§ **EXERCISE PROMPT**
Retyping all the entries exactly is the whole task.

§ **Collected data**
+++

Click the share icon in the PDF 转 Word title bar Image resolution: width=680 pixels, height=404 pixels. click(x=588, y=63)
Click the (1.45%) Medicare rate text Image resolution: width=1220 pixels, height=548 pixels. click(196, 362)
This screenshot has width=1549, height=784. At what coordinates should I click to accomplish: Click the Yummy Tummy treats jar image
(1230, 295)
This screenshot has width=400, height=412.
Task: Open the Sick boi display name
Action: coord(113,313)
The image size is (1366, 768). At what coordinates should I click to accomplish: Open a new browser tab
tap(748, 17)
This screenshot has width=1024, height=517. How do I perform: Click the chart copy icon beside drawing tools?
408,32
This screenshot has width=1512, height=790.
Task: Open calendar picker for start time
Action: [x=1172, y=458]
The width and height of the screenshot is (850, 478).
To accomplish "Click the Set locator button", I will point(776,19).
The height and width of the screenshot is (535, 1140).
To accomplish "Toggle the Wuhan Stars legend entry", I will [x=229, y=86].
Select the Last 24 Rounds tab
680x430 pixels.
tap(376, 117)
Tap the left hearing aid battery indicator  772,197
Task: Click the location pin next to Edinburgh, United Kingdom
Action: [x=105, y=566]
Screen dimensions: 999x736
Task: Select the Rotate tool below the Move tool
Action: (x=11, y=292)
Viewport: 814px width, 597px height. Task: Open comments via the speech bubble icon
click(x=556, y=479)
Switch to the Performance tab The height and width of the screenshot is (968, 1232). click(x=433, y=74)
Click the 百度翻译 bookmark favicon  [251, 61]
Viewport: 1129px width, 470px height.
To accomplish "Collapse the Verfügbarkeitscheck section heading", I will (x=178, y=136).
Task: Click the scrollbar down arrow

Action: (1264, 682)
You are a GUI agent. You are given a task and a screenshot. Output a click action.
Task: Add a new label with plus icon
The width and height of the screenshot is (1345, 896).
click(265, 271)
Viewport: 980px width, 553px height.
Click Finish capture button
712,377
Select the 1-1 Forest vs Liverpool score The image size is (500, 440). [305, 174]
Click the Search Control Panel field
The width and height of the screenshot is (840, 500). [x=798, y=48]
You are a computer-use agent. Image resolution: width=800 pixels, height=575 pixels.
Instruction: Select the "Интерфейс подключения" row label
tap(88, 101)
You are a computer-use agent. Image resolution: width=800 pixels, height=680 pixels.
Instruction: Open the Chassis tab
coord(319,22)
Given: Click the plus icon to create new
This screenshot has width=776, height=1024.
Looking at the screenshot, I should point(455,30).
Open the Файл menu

+++

§ **ANSWER FOR THIS EXERCISE**
Click the share icon in the PDF 转 Word title bar Image resolution: width=680 pixels, height=404 pixels. click(x=588, y=63)
Click the (1.45%) Medicare rate text Image resolution: width=1220 pixels, height=548 pixels. click(196, 362)
This screenshot has width=1549, height=784. At what coordinates should I click to accomplish: Click the Yummy Tummy treats jar image
(1230, 295)
This screenshot has width=400, height=412.
Task: Open the Sick boi display name
Action: coord(113,313)
The image size is (1366, 768). At what coordinates should I click to accomplish: Open a new browser tab
tap(748, 17)
This screenshot has width=1024, height=517. How do I perform: Click the chart copy icon beside drawing tools?
408,32
This screenshot has width=1512, height=790.
Task: Open calendar picker for start time
Action: [x=1172, y=458]
The width and height of the screenshot is (850, 478).
To accomplish "Click the Set locator button", I will point(776,19).
The height and width of the screenshot is (535, 1140).
To accomplish "Toggle the Wuhan Stars legend entry", I will [x=229, y=86].
Select the Last 24 Rounds tab
680x430 pixels.
tap(376, 117)
Tap the left hearing aid battery indicator  772,197
Task: Click the location pin next to Edinburgh, United Kingdom
Action: [x=105, y=566]
Screen dimensions: 999x736
Task: Select the Rotate tool below the Move tool
Action: (x=11, y=292)
Viewport: 814px width, 597px height. Task: Open comments via the speech bubble icon
click(x=556, y=479)
Switch to the Performance tab The height and width of the screenshot is (968, 1232). click(x=433, y=74)
Click the 百度翻译 bookmark favicon  [251, 61]
Viewport: 1129px width, 470px height.
To accomplish "Collapse the Verfügbarkeitscheck section heading", I will (x=178, y=136).
Task: Click the scrollbar down arrow

Action: (1264, 682)
You are a GUI agent. You are given a task and a screenshot. Output a click action.
Task: Add a new label with plus icon
The width and height of the screenshot is (1345, 896).
click(265, 271)
Viewport: 980px width, 553px height.
Click Finish capture button
712,377
Select the 1-1 Forest vs Liverpool score The image size is (500, 440). [305, 174]
Click the Search Control Panel field
The width and height of the screenshot is (840, 500). [x=798, y=48]
You are a computer-use agent. Image resolution: width=800 pixels, height=575 pixels.
Instruction: Select the "Интерфейс подключения" row label
tap(88, 101)
You are a computer-use agent. Image resolution: width=800 pixels, height=680 pixels.
Instruction: Open the Chassis tab
coord(319,22)
Given: Click the plus icon to create new
This screenshot has width=776, height=1024.
Looking at the screenshot, I should point(455,30).
Open the Файл menu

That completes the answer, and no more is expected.